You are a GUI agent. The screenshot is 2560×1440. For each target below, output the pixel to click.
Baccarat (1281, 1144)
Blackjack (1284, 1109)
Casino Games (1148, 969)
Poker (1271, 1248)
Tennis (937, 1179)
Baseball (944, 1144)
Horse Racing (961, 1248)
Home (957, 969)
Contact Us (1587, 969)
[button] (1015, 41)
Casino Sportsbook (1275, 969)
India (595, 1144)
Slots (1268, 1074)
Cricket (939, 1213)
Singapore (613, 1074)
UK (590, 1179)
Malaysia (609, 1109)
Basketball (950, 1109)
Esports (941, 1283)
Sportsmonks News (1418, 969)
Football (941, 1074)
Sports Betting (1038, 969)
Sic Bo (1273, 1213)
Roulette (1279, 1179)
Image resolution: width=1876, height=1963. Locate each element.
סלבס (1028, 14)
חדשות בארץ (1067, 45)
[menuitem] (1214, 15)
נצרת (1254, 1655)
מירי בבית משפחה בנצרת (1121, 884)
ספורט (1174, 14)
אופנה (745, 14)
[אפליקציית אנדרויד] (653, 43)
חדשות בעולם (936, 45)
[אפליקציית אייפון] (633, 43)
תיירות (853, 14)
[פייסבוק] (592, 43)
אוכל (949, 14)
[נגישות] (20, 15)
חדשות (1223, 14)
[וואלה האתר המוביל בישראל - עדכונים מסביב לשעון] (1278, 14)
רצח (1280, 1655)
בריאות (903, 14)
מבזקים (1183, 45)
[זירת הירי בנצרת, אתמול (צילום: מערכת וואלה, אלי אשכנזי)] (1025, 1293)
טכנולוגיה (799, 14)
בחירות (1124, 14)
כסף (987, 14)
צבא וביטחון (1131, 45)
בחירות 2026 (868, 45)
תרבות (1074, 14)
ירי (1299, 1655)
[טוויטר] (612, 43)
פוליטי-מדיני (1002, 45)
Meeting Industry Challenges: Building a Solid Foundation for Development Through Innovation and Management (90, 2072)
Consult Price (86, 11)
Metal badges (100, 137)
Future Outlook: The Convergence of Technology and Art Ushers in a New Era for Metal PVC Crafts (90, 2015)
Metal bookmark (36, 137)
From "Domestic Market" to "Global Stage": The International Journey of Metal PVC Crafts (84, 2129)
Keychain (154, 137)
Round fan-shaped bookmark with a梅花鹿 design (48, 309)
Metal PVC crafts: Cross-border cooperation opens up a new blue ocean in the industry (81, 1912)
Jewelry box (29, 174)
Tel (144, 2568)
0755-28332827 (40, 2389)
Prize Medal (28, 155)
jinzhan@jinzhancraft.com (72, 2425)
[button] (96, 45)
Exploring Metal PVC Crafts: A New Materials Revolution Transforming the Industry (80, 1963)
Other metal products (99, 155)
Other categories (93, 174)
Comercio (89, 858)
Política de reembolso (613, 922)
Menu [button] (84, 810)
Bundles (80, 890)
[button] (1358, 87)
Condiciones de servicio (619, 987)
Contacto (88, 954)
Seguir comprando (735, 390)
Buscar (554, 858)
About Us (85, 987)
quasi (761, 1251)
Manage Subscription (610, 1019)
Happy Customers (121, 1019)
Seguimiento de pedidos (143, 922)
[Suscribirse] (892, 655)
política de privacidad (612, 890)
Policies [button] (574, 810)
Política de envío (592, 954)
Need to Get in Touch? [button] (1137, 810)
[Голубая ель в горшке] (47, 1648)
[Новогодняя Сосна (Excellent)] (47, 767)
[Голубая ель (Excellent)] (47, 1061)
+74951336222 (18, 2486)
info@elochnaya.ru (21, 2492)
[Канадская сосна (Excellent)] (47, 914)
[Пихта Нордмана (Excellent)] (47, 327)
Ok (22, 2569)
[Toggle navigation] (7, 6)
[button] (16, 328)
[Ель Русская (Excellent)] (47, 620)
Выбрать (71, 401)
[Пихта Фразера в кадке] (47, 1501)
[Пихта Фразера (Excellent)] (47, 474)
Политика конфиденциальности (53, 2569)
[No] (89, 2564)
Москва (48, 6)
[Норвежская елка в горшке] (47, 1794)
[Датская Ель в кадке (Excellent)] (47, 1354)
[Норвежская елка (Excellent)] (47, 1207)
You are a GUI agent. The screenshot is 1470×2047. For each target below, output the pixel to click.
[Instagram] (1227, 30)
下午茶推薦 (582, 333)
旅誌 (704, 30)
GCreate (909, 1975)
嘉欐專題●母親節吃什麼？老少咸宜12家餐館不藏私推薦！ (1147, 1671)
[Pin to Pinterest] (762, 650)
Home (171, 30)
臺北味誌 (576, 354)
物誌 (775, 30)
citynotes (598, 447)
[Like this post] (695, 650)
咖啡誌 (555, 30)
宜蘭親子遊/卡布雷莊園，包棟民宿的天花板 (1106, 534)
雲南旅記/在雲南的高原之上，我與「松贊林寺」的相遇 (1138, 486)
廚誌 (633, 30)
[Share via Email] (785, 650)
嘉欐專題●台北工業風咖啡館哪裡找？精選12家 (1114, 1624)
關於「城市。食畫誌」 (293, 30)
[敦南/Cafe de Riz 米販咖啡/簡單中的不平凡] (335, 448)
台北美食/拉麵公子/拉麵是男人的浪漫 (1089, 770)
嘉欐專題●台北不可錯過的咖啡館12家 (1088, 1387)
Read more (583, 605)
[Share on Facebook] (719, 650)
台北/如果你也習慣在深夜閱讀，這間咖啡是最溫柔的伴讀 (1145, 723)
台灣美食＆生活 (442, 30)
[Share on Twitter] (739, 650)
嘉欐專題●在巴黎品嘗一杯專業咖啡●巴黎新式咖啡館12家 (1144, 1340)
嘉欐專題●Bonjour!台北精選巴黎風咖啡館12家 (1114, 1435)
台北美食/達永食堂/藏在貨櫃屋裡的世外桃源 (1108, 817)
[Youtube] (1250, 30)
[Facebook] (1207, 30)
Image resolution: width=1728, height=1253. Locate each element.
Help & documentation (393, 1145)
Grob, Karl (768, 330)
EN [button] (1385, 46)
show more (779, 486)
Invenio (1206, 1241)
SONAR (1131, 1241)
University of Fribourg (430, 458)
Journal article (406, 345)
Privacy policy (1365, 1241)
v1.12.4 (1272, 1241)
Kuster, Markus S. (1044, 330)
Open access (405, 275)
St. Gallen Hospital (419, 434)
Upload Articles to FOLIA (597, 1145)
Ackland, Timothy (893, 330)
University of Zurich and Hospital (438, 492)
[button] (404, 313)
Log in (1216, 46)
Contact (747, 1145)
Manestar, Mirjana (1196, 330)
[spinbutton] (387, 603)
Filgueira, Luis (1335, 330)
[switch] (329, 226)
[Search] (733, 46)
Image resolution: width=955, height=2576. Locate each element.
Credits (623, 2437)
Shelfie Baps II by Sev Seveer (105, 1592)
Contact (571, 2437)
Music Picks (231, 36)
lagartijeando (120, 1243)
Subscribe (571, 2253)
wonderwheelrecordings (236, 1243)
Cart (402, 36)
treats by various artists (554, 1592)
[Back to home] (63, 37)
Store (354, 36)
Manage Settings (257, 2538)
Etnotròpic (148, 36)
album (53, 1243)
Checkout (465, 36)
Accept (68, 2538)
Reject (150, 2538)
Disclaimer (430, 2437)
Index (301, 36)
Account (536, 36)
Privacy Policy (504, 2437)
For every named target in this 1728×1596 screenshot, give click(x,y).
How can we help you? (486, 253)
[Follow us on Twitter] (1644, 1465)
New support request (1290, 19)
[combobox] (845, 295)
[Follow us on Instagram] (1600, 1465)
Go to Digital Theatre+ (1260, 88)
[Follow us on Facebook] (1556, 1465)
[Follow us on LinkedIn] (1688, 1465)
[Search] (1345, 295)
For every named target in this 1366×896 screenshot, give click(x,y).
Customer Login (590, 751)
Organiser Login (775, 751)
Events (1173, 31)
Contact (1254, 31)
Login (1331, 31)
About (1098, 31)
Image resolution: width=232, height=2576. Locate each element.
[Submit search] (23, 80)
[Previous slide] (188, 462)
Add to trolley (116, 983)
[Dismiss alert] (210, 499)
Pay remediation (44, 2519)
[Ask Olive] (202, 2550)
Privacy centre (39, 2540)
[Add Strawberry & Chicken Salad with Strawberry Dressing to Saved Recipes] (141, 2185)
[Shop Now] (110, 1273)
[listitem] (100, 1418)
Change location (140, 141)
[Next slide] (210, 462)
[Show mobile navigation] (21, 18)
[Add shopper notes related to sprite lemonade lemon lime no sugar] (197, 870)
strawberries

--------------------------------

▶ TRY IT: Look through the listing and extract every line with "University" in it.

▶ COMPLETED EXERCISE:
University of Fribourg (430, 458)
University of Zurich and Hospital (438, 492)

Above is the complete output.